Non profit

Focsiv: arrivare presto a una soluzione per i visti

Dopo la denuncia delle difficoltà di alcuni giovani costretti a interrompere l'anno di servizo a causa di probremi nei documenti, ecco quali sono gli intoppi e le possibili vie d'uscita

di Redazione

Un problema da risolvere al più presto. Da circa tre anni i governi di alcuni paesi dove si svolgono progetti di Scn, Servizio civile nazionale, hanno inasprito le proprie politiche migratorie, soprattutto nei confronti degli Stati economicamente più avanzati. In alcuni casi si tratta di una risposta alla crescente reticenza di questi ultimi a rilasciare visti, altre volte di una misura di protezione dell'occupazione locale, sempre più minacciata da un'immigrazione qualificata. Come il Ruanda (vedasi in allegato a destra il caso dei tre giovani che recentemente hanno dovuto interrompere il servizio), anche Brasile, Mozambico, Etiopia e India negli scorsi anni hanno dato non pochi grattacapi ad enti e ong, tant'è che due anni fa un volontario non è partito affatto. Il problema non riguarda solo i volontari in Servizio civile, ma in alcuni casi anche cooperanti e volontari dello Sve, Servizio volontario europeo.

Secondo il Decreto della presidenza del Consiglio di ministri del 4 novembre 2009 la responsabilità di provvedere all'ottenimento dei visti e della documentazione necessaria alla permanenza all'estero dei volontari è di competenza dell'ente inviante. «Non essendo riconosciuta dal Mae, Ministero affari esteri, la figura del volontario in servizio civile, non esiste alcuna formula, nessuna procedura standard né protocolli da seguire per tutti i volontari nei diversi paesi, per cui ogni organismo ha sempre ovviato al problema in modo diverso secondo la propria esperienza», commenta Enrica Marongiu, responsabile servizio civile della Focsiv; federazione degli organi cristiani di servizio volontario internazionale.

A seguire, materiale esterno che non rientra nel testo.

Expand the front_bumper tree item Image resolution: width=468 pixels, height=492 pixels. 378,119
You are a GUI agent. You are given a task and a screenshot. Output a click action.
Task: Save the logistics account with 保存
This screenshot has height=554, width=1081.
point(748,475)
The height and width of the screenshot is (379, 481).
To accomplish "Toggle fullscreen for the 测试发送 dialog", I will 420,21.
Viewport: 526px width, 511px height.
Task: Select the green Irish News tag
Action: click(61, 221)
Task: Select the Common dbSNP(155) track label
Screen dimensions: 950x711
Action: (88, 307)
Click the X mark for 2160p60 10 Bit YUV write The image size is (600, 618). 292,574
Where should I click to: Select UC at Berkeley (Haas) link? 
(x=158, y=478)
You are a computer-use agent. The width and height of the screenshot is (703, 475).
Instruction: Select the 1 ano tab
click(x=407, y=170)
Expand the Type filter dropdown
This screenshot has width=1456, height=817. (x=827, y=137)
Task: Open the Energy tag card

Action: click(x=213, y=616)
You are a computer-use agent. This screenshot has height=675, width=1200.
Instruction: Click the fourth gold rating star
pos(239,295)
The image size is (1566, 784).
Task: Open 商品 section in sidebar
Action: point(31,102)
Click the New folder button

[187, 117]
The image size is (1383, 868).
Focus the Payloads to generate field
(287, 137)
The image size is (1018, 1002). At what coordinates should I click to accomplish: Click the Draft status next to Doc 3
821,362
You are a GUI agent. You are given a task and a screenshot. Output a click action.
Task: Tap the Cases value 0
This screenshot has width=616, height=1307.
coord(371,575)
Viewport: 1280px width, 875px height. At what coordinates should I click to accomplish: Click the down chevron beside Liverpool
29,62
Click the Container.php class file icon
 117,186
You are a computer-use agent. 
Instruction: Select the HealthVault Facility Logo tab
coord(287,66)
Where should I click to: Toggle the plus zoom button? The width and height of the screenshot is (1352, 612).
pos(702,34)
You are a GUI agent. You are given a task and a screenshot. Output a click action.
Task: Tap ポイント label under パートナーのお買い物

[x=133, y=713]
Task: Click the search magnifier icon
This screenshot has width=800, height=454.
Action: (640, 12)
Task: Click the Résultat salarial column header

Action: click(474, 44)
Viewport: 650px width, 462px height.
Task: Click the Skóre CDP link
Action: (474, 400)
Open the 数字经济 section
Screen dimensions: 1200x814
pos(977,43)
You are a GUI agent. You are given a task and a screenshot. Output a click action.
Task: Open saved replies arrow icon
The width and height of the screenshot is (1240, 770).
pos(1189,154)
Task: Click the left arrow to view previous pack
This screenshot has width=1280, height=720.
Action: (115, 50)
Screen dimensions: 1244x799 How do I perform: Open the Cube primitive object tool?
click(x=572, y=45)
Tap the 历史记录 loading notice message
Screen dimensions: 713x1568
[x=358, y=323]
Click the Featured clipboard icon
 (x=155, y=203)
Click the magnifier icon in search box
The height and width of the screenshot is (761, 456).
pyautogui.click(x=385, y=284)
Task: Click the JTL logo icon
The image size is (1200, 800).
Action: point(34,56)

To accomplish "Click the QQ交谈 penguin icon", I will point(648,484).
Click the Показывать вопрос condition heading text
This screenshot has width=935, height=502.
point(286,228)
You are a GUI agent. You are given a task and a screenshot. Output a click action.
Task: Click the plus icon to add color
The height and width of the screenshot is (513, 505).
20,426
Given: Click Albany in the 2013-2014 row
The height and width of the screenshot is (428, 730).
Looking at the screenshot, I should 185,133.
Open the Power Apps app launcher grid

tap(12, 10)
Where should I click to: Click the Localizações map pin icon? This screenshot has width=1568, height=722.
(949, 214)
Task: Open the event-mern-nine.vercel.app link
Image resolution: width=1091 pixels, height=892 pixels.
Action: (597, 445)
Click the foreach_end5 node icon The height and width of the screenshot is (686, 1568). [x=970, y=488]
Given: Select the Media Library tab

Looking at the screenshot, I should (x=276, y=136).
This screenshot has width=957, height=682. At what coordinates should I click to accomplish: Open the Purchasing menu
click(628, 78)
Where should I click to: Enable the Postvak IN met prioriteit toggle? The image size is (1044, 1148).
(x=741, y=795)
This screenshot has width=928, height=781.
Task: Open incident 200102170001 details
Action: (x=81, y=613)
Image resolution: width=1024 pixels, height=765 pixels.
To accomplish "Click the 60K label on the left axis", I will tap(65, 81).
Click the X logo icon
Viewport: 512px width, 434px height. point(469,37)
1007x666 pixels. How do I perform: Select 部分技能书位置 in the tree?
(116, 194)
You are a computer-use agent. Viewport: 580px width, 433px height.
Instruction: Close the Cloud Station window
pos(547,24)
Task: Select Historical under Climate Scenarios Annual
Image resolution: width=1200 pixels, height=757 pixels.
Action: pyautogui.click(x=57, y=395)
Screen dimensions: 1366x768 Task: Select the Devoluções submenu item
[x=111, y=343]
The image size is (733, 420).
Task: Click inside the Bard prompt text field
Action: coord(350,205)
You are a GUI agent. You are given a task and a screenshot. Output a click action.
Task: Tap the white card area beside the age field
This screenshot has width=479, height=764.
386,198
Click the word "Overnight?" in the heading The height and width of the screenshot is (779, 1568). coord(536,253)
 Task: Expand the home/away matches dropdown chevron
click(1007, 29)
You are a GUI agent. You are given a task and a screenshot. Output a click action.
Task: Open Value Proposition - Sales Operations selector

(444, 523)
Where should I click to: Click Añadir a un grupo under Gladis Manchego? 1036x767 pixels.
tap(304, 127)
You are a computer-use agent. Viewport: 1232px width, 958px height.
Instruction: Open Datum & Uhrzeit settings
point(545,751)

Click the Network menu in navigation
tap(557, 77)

In mancanza di procedure comuni e avendo ciascun consolato regole diverse per la concessione dei visti, ogni caso fa scuola a sé. A volte i volontari partono con visti turistici, di tirocinio, di ricerca o di lavoro, altre volte con un permesso d'ingresso o beneficiando del periodo di permanenza per motivi turistici (solitamente 90 giorni) concesso ai cittadini italiani senza bisogno di visti. Successivamente i ragazzi lasciano il paese per qualche giorno, sconfinando in Stati vicini e rientrano per beneficiare di un ennesimo permesso o tornano in Italia per rifare il visto. Raramente esiste un visto di volontariato.

Da anni la rappresentanza chiede una definizione dello status del volontario in SC e una definitiva soluzione del problema dei visti, ma a 15 anni dalla nascita del Servizio Civile all'estero non si è ancora trovata una soluzione. I recenti avvenimenti sembrano però aver aperto la possibilità di una collaborazione con il Ministero degli Esteri sia per quanto riguarda la problematica dei visti sia per il voto all'estero, che a pochi giorni dalle elezioni è quanto mai d'attualità. D'altronde, il D. lgs N. 77/2002 contempla già questa possibilità, sebbene finora una collaborazione ci sia stata solo in caso di crisi nei paesi ospitanti.

Al momento l'Ufficio per il Servizio civile ha steso una bozza di accordo da proporre al governo ruandese, ma «l’iter burocratico è lungo e tortuoso», ricorda Enrica Marongiu. «Focsiv  continua tuttavia a collaborare con l'Ufficio per cercare di affrontare sia il problema dei visti che il riconoscimento della figura del volontario in modo più radicale e risolutivo: continuando ad insistere in questa direzione speriamo presto di arrivare ad una soluzione stabile e duratura.»